Plan to recruit nurses to VA jobs wins backing
House subcommittee approves a measure that would test use of professional recruiters and advertisers.
A House Veterans Affairs panel Thursday approved a plan to test whether professional recruiters and advertisers can lure more nurses to VA jobs.
The Subcommittee on Health also approved more flexible work schedules to attract and keep nurses. The new alternate work schedules would include work weeks of three 12-hour days, seven 10-hour days over two weeks, and full-time for nine months with three months off.
The Department of Veterans Affairs Nurse Recruitment and Retention Act of 2004 (H.R. 4231) is the latest bill over many years aimed at addressing a nationwide nursing shortage and its impact on VA facilities. A substitute amendment was passed by a unanimous voice vote.
The legislation directs the VA secretary to conduct a pilot program using proven private-sector recruitment practices in a region or section of the country particularly affected by the nursing shortage. The practices to be reviewed should include employer branding, Internet technologies and the use of recruitment, advertising and communication agencies.
The bill also includes a controversial provision that bars the VA from requiring registered nurses to have baccalaureate degrees in nursing in order to be hired.
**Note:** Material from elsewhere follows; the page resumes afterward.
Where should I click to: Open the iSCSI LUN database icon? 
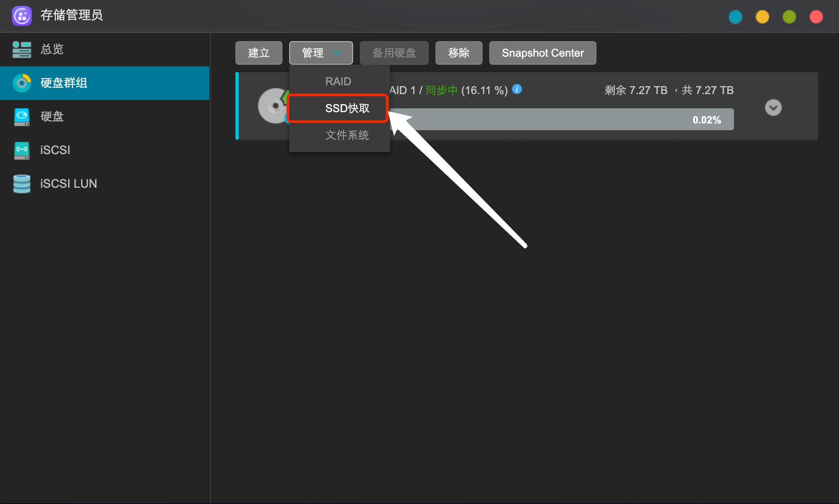click(22, 184)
The VA says it has no such requirement, but at a May 6 hearing, witnesses said registered nurses without baccalaureate degrees are discouraged from applying for VA jobs.
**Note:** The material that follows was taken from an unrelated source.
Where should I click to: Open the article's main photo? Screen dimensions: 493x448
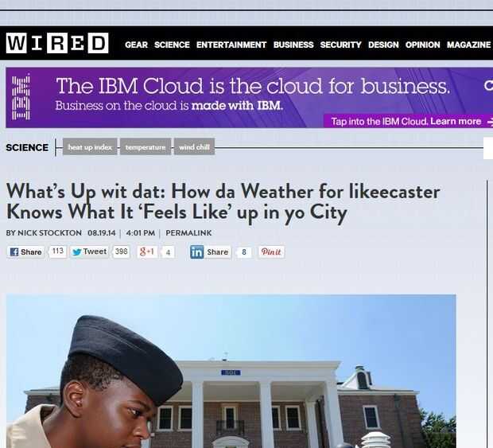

Subcommittee Chairman Rob Simmons, R-Conn., said the panel wrestled with the issue and made a decision. He said it's possible the degree issue will come up again in the full committee markup next week.
"At a time when there's an urgent need to get more people into nursing, and a shortage of nurses at the VA, why set this arbitrary academic standard which serves as a barrier to admission? That doesn't make any sense to us," Simmons said.
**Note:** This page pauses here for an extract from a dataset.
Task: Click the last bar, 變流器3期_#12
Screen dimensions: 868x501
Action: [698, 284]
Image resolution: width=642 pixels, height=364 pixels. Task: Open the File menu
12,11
The bill also includes payments to assist state veterans' homes in recruiting and retaining nurses.
The top job at the Veterans Health Administration would no longer need to be a doctor of medicine, under the legislation. Any qualified professional in the health care field could be undersecretary for health.
The legislation does not change how the how the undersecretary for health is chosen, however. The process now requires a formal search commission and can take up to 18 months. At the May 6 hearing, veterans' service organizations objected to a draft bill changing the commission to advisory status.